§ Goal of the exercise
No pictures, no extra lines: copy exactly from the line with "Select Refresh in the context menu" through the end of the entries.

>>>>

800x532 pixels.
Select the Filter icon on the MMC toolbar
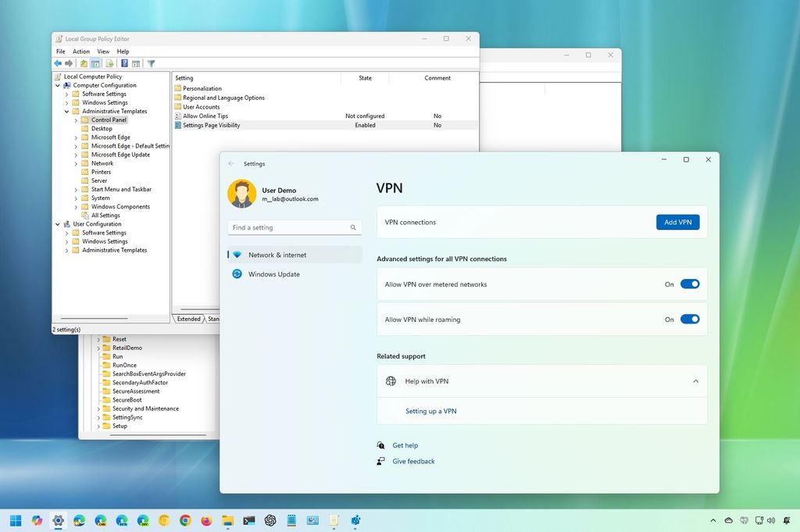point(152,63)
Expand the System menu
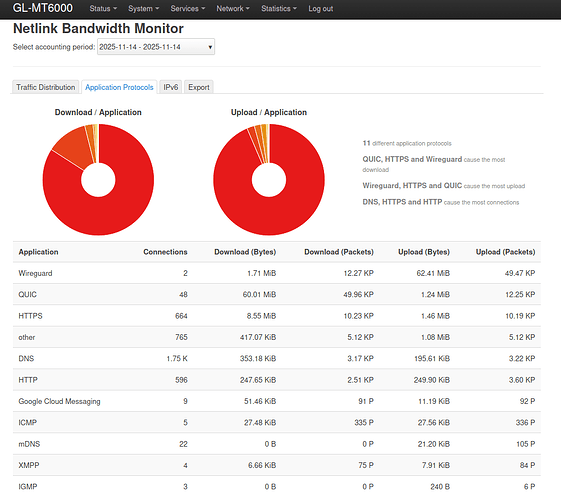561x500 pixels. coord(143,9)

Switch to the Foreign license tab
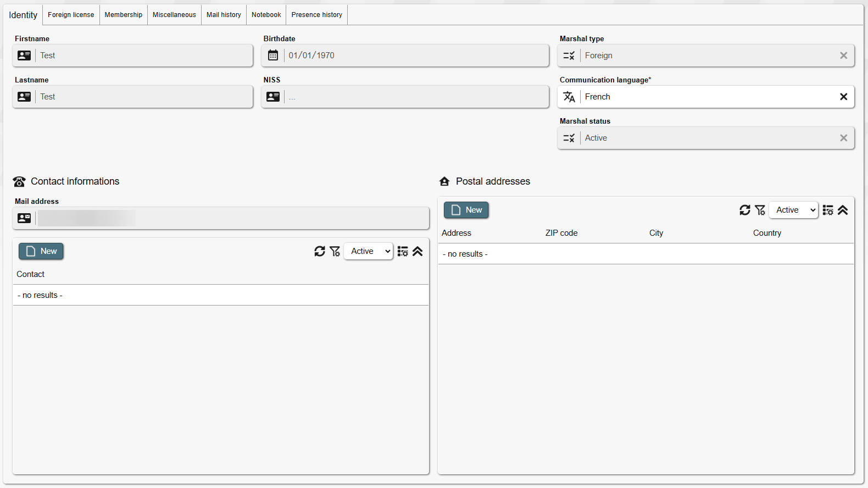click(71, 15)
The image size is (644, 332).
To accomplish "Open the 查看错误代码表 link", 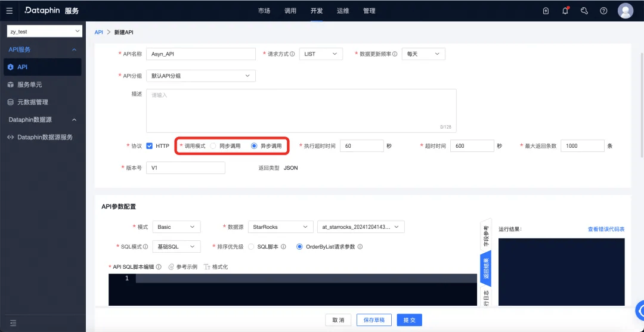I will (x=606, y=229).
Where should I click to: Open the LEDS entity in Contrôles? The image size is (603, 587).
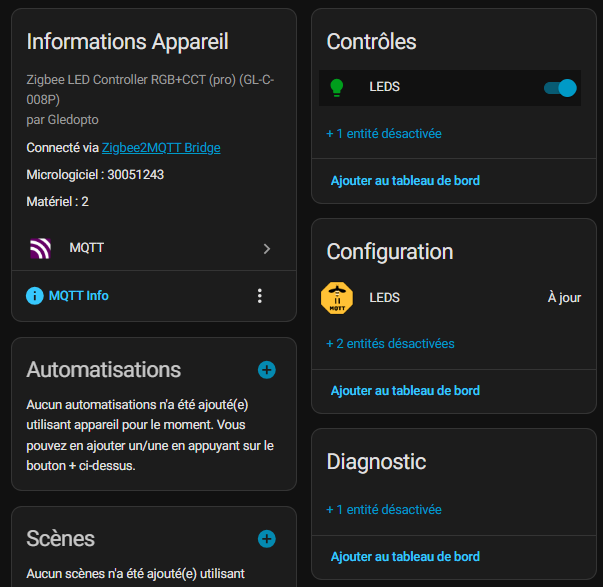pyautogui.click(x=385, y=88)
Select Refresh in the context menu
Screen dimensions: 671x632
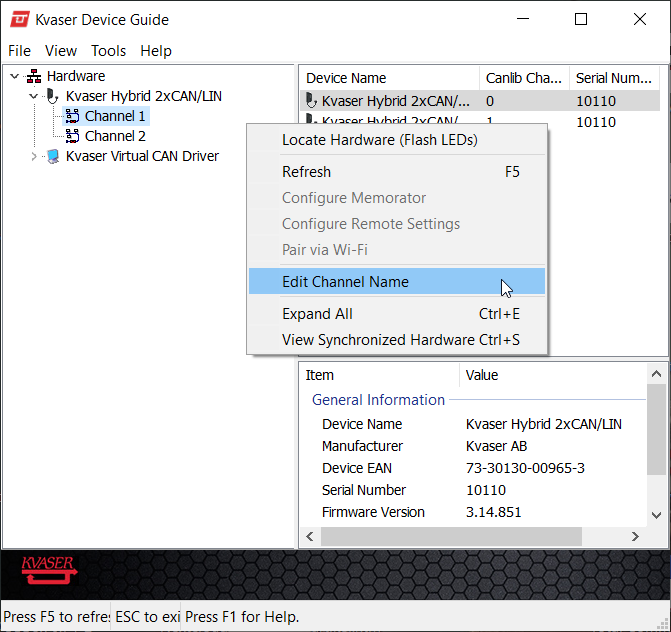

<<<<

§ Answer space
Select Refresh in the context menu
Screen dimensions: 671x632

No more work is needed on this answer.